Le prix du pétrole a connu d'énormes fluctuations au cours des deux dernières années et les investisseurs évaluent à présent les perspectives du secteur de l’énergie avec un prix du pétrole inférieur de plus de moitié par rapport au sommet atteint mi-2008. La rentabilité et la performance des actions du secteur de l'énergie sont évidemment très dépendantes du niveau des prix du pétrole (nous parlons des prix dans la mesure où il y a différents types de pétrole avec d'énormes écarts de prix).
Les prix du pétrole eux-mêmes résultent de l'équation offre / demande mondiale (le pétrole et le gaz peuvent être transportés sur de très longues distances à un prix raisonnable). La demande mondiale de pétrole a culminé à 87 millions de barils/jour durant l'été 2008 et est retombée à environ 83 millions de barils à la suite de la crise financière. Cela aurait même dû se traduire par une baisse supplémentaire des prix du pétrole, si ce marché n'était pas, dans les faits, un marché libre « contrôlé ». L'OPEP contrôle 43 % de la production mondiale de pétrole et l'organisation a très vite réagi en réduisant sa production. De fait, l'Arabie Saoudite est bien le banquier central des marchés du pétrole. Si les prix du pétrole sont soutenus par un prix plancher grâce à l'OPEP, des prix substantiellement plus élevés nécessitent désormais un retour de la croissance de la demande de pétrole. La production pétrolière, quant à elle, est plus délicate à évaluer. De nouveaux projets voient le jour (au large des côtés d’Afrique occidentale, en Russie et au Kazakhstan) mais de nombreuses régions d’exploitation connaissent d’importantes baisses de taux de production, notamment au Mexique qui constitue un exemple extrême de cette situation. L’important champ pétrolifère Cantarell (le second champ pétrolier au monde en termes de taille) a récemment subi une baisse de 34 % de sa production par rapport à l’année dernière. Les nombreux nouveaux développements, tels que les découvertes au large des côtes brésiliennes ou les sables bitumeux, ou encore les projets à l’étude, notamment dans l’océan Arctique, sont très coûteux à mettre en œuvre et requièrent des prix du pétrole élevés pour être rentables. Il est plus que probable que la production pétrolière mondiale aura du mal à faire face à la demande d’ici deux ans, lorsque l’économie mondiale sera de nouveau en plein essor.
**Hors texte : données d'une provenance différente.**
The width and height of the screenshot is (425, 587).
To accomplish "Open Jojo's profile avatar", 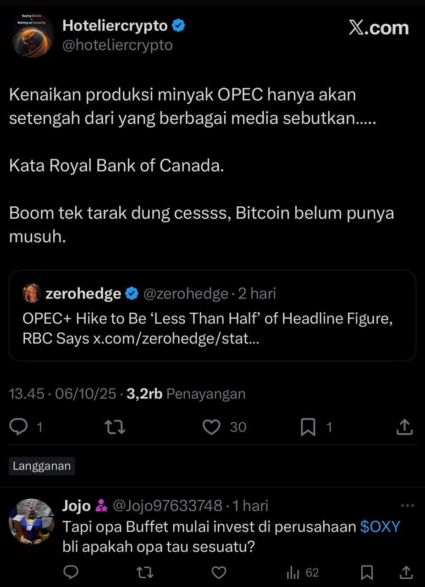I will [x=32, y=521].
Comment les entreprises pétrolières cotées évoluent-elles dans un tel contexte ? Aux niveaux de prix actuels , les géants du secteur pétrolier tels que Total ou BP sont à mêmes de couvrir leurs investissements et de financer leur important dividende. Ces entreprises réduisent les coûts afin de dégager une certaine marge de manœuvre dans l’éventualité où les prix du pétrole ne rebondiraient pas davantage de leurs niveaux actuels. Si les prix du pétrole venaient à s’envoler, ces entreprises pourraient de nouveau générer du cash flow et financer des forages coûteux, notamment dans les eaux du Groenland ou sur la partie profonde du plateau mexicain, ou tout simplement procéder au rachat de leurs actions.
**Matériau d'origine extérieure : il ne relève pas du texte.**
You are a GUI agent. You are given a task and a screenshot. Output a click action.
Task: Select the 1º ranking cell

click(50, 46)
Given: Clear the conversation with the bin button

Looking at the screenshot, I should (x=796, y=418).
Il en va de même pour les entreprises de services pétroliers. Si les prix venaient à rester aux niveaux actuels, compte tenu des valorisations bon marché de ces titres, les grands programmes de dépenses des majors pétrolières ne devraient pas faire l’objet de réductions significatives . En revanche, si la demande de pétrole venait à se redresser, les activités de forage et les coûts des services augmenteraient significativement, de même que les prix. Dans le cadre d’un tel environnement, les niveaux de prix actuels des actions sont particulièrement faibles.
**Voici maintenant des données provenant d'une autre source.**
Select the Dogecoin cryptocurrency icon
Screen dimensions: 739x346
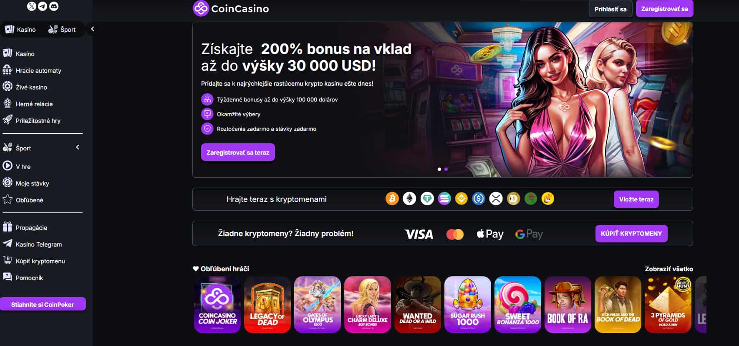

La production pétrolière ne devrait pas connaître de croissance significative (une opinion partagée par les principaux spécialistes de la production en Arabie Saoudite) et le temps joue en faveur de l’investisseur patient : en effet, ce n’est qu’une question de temps avant que l’économie mondiale ne soit de nouveau robuste et la demande d’énergie subséquente tirera à la hausse les prix du pétrole. Les cours actuels, qu’il s’agisse des majors pétrolières, des entreprises de services ou des petites sociétés d’exploration et de production, n’intègrent pas une hausse des prix du pétrole. Les importantes nouvelles découvertes de gisements induisent, de toute évidence, un effet haussier supplémentaire pour certaines entreprises. A titre d’exemple, les découvertes majeures au sein de la couche sédimentaire des côtes brésiliennes ont bouleversé les perspectives de long terme de BG Group et de Repsol.